## THE DATA
-- START --

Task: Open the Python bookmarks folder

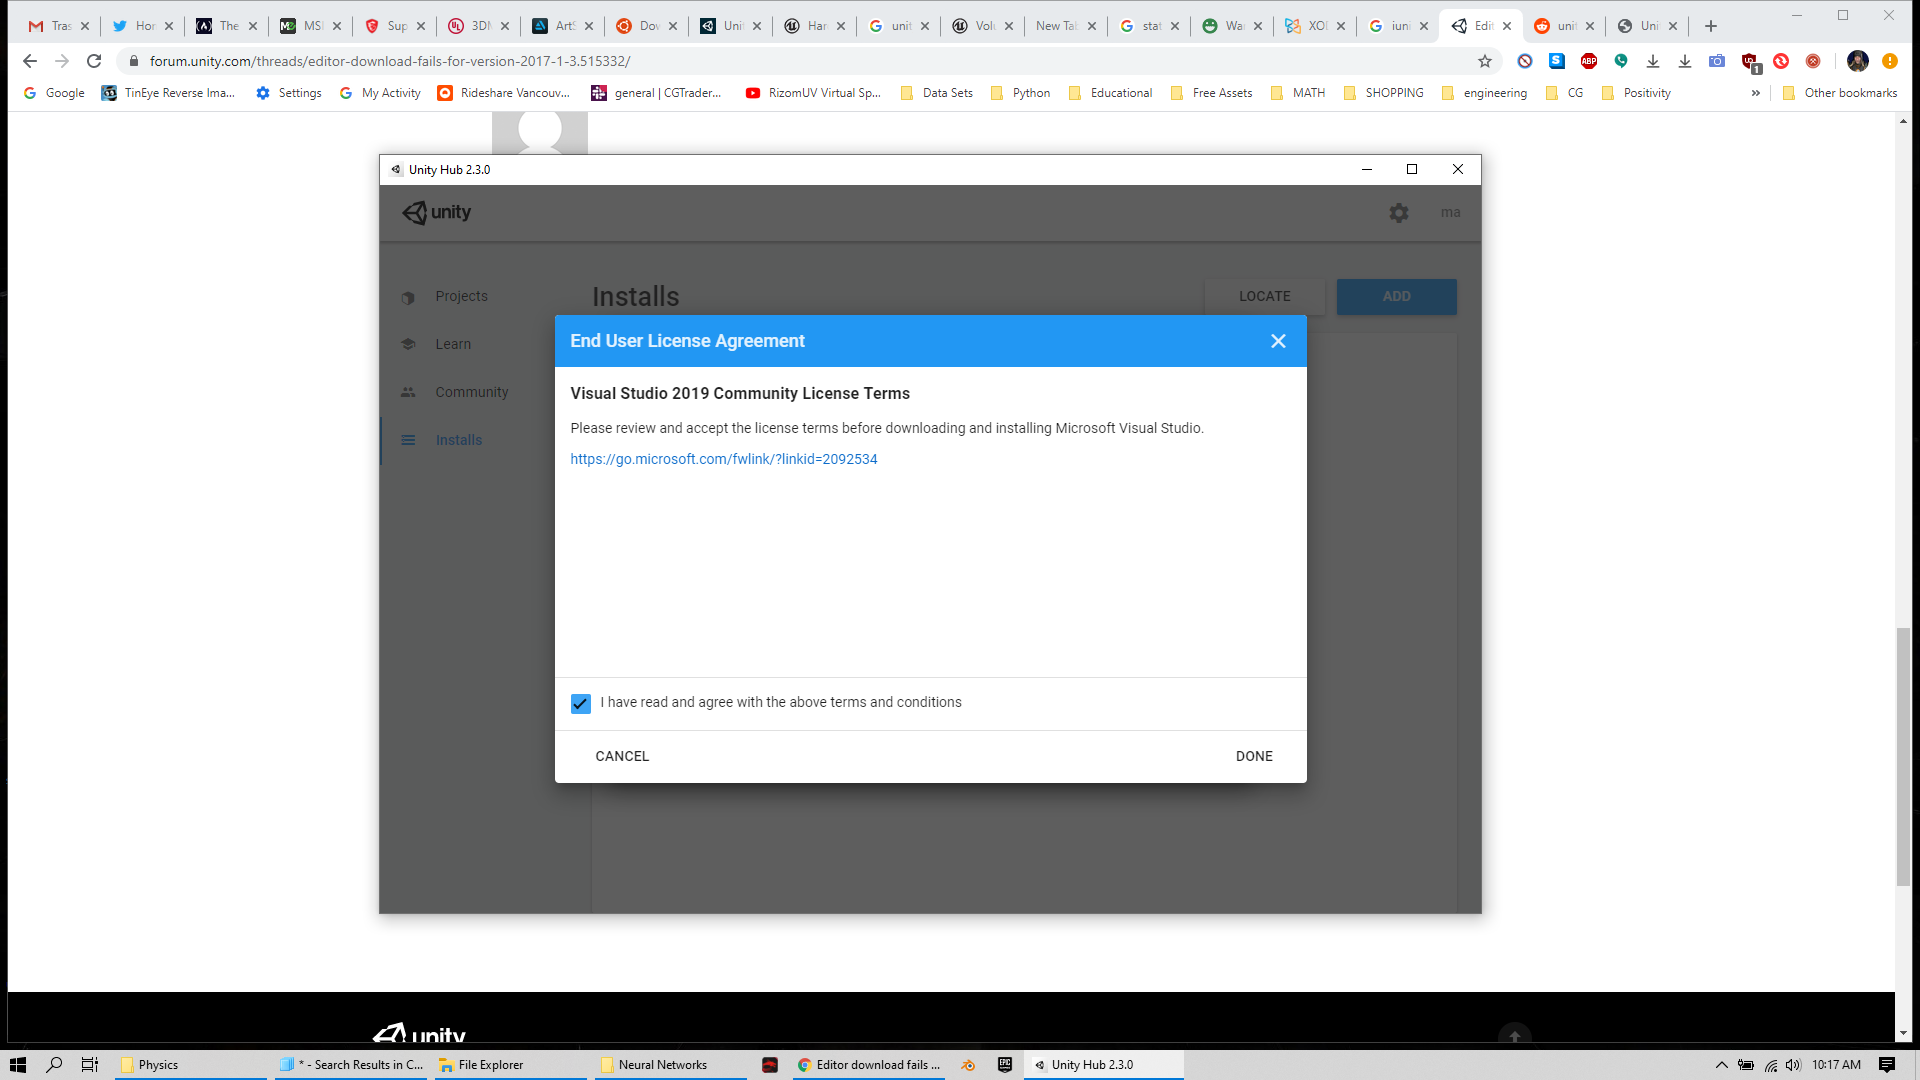Action: point(1020,93)
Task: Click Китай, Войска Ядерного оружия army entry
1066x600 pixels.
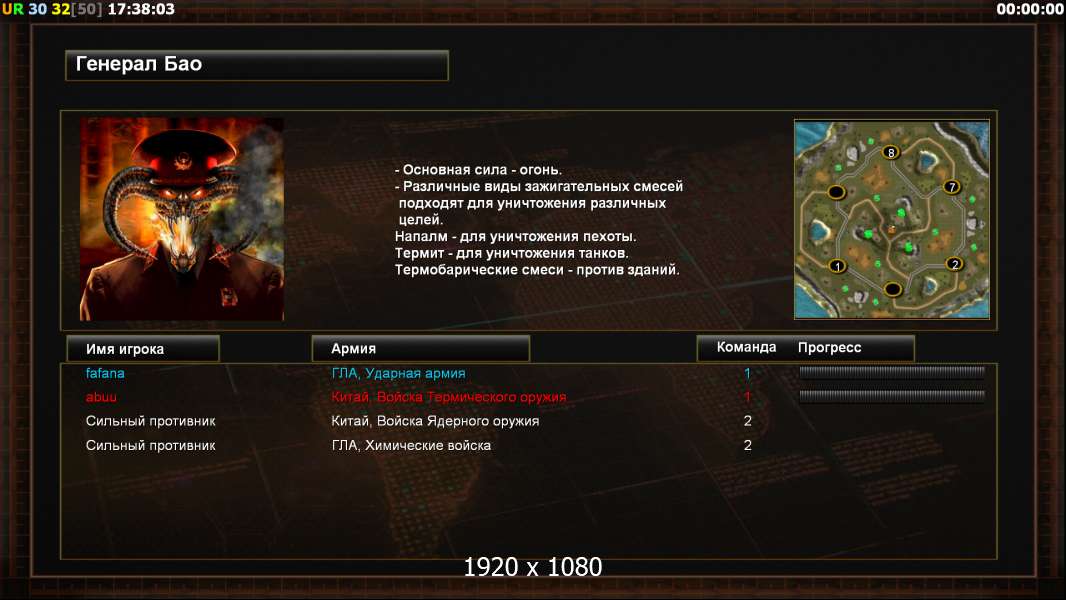Action: tap(435, 421)
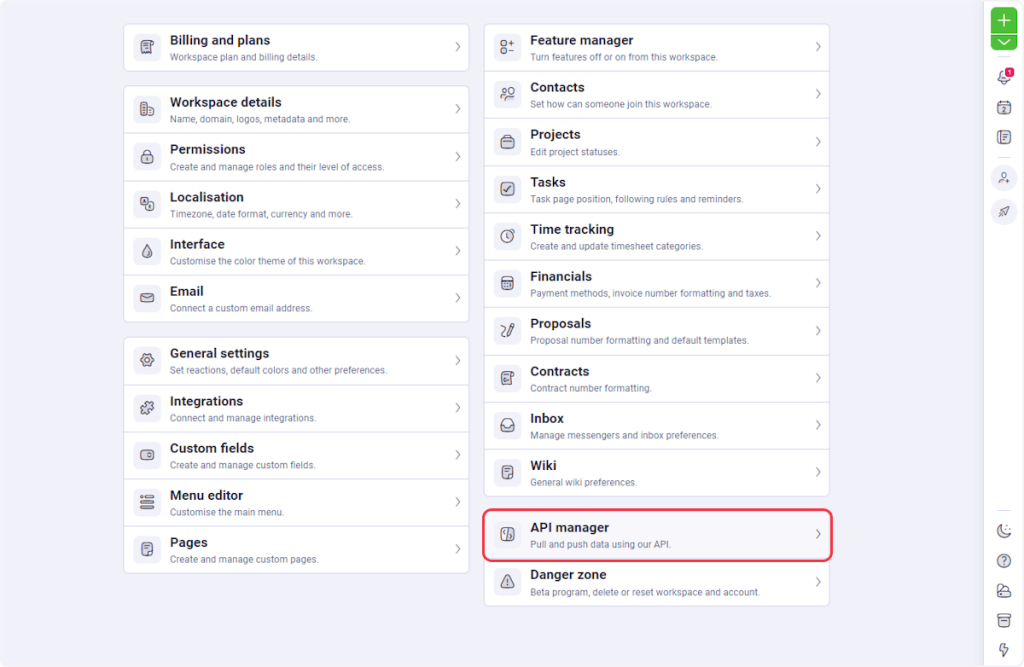Open Integrations settings link

[x=296, y=408]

-- END --

## WHAT IS BEING ASKED
Reproduce every row above verbatim, leaving out the pictures.

## TASK ANSWER
Task: Open the Python bookmarks folder

Action: point(1020,93)
Task: Click Китай, Войска Ядерного оружия army entry
1066x600 pixels.
Action: tap(435, 421)
Open Integrations settings link

[x=296, y=408]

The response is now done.